今乗っている船がとてつもなく懐かしいが、船の外はとてつもなく危険な場所であるみたいだ。
それから私はずっと燈籠の隅で震え続けることしか出来なかった。
安心させるかのように現れたお爺さんと出会ったのは、それから随分後のことである。
「――ようやく落ち着いたか」
お爺さんは、巨大な鯨のぬいぐるみの上に乗っていた。お孫さんが作ってくれたものらしい。私が震えて縮こまっている間、お爺さんはベラベラと喋り続けていた。

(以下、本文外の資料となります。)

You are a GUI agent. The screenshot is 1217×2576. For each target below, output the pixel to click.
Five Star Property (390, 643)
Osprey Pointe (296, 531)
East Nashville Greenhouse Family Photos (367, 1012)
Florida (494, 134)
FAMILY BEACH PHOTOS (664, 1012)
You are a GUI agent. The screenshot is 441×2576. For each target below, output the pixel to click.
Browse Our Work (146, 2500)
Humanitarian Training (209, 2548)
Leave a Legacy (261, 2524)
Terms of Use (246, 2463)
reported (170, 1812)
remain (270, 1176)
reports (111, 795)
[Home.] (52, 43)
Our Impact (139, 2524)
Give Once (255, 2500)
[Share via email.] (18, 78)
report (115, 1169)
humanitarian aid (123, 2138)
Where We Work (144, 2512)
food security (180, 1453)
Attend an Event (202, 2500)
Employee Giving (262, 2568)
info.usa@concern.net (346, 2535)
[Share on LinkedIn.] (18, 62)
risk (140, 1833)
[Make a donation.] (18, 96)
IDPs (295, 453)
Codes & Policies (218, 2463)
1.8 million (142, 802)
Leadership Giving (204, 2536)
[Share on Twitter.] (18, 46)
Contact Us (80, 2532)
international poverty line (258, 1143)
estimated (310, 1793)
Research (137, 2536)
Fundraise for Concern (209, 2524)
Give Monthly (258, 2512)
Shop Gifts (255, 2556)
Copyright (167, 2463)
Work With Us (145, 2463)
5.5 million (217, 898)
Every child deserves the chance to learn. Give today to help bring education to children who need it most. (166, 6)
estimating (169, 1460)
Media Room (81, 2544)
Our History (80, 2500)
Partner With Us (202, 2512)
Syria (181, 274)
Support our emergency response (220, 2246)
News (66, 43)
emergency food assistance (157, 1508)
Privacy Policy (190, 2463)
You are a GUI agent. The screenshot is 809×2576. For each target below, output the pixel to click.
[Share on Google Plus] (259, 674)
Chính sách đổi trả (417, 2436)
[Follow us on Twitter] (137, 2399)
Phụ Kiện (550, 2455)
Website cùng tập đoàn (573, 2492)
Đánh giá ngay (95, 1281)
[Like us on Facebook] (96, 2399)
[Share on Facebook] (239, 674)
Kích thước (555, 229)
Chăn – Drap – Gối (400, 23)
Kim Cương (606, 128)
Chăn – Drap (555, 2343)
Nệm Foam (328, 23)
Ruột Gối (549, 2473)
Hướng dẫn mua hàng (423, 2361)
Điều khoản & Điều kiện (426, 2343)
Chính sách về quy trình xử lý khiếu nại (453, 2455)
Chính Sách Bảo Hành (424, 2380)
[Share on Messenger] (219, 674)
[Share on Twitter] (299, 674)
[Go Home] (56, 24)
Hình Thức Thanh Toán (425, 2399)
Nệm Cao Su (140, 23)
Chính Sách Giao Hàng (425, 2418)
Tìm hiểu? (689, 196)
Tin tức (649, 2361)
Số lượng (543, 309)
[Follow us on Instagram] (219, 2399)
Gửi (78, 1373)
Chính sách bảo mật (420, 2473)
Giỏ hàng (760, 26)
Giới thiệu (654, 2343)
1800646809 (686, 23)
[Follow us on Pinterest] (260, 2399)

しかし、船というのだろうか。徳の高そうなお爺さんは、数メートル浮遊する鯨の上にいて、私は見下ろされていた。
「良いもんじゃろう」
「……立派ですね」
お爺さんは昔船乗りをしていたらしい。美味しそうに煙草を吸って、吐いていた。一体どこからあの煙の量がでてくるのかわからないほど吐き出した。ずっと吐いている。とてつもない肺活量なのか、煙を吐き続けている。まるで人間煙突である。
「……」
「どうしたんじゃ?」
「どうやってやってるんですか? それ?」
「お主まだ気付いとらんのか」
「お嬢ちゃんはもう死んでいるんじゃよ。気づかなかったのか?」
「え?」
安心しきった所に転がってきたのは、理解できない現実である。
「あ……あ……」
頭の中に残るささくれが次第に大きくなっていく。まるで栓が抜かれて頭の中の泥水が抜けていくようだった。頭の痛みが思い出したようにぶり返してく。
クラクションが鳴り響く。
「止めといた方がいい。思い出さない方がいい。もちろん、忘れてはいけないよ。痛い思いをさせてすまなんのう」
「あがっ……」
「ワシは正確には元人間じゃよ。ここでバイトしているしがない案内人と言えば良いのかのう。お嬢ちゃんもいろいろな者にあったろう。ごく希に自覚する者もおるが、君は違ったらしい」
「沈んだ人はどうなるんですか?」
「地獄行きだ。船がもろかったのだろう」
「やっぱり船が人によって違うのも理由があるんですか」
「んー」
お爺さんはまた煙草を吸ってしまった。何か答えを考えあぐねているようだった。
「それを言うのは面白くない。沈む者と辿り着く者、多くは二つに分けられるがお嬢さんの場合は特例でのう。特例と言っても結構ある。ま、その船に感謝するのが良いじゃろう。わかっておるわかっておる。一回こっきりでもう使えないからのう。確かにポイントはギリギリ足りておる」
一体誰と喋っているんだ。
首を傾げる私を尻目に、お爺さんは黒い手帳に更々と万年筆で何か記入して、勢いよく払う。そして、私を見てにこりと笑った。
「今度はどんな船かのう」
船丸ごとが泡のようにはじけて、消えた。
私はぎゅっと船の縁を握りしめて、一緒に消えた。
*******
暗黒の世界、瞼を閉じてあげると真っ白な世界にいた。病院である。頭は包帯でぐるぐる巻き。自分の肌が熱かった。
すぐ横の窓辺でうとうとしていた母が飛び起きて、すぐさま私に飛びついた。久しぶりにあった気がした。実家には全く帰っていなかったのだ。それもそうだろう。
泣き喚く母に強く抱きしめられて、私は息苦しくなってしまう。
それでも私はたった一つの事実をいち早く伝えたくてどうしようもなかった。
「……私ね、お父さんに会っちゃった」
想定外のカウンターパンチを食らう。死の淵を彷徨った一人娘が、意識を覚まして最初の一言としては、予想できないものだろう。
母は両手で強く私を抱きしめて、私の耳元で搾り出すように声を出した。
「……お礼言わなきゃね」
そうね。墓参りに行かなければ。あの船の温もりを忘れないうちに。私もなんだか泣きたくなってきた。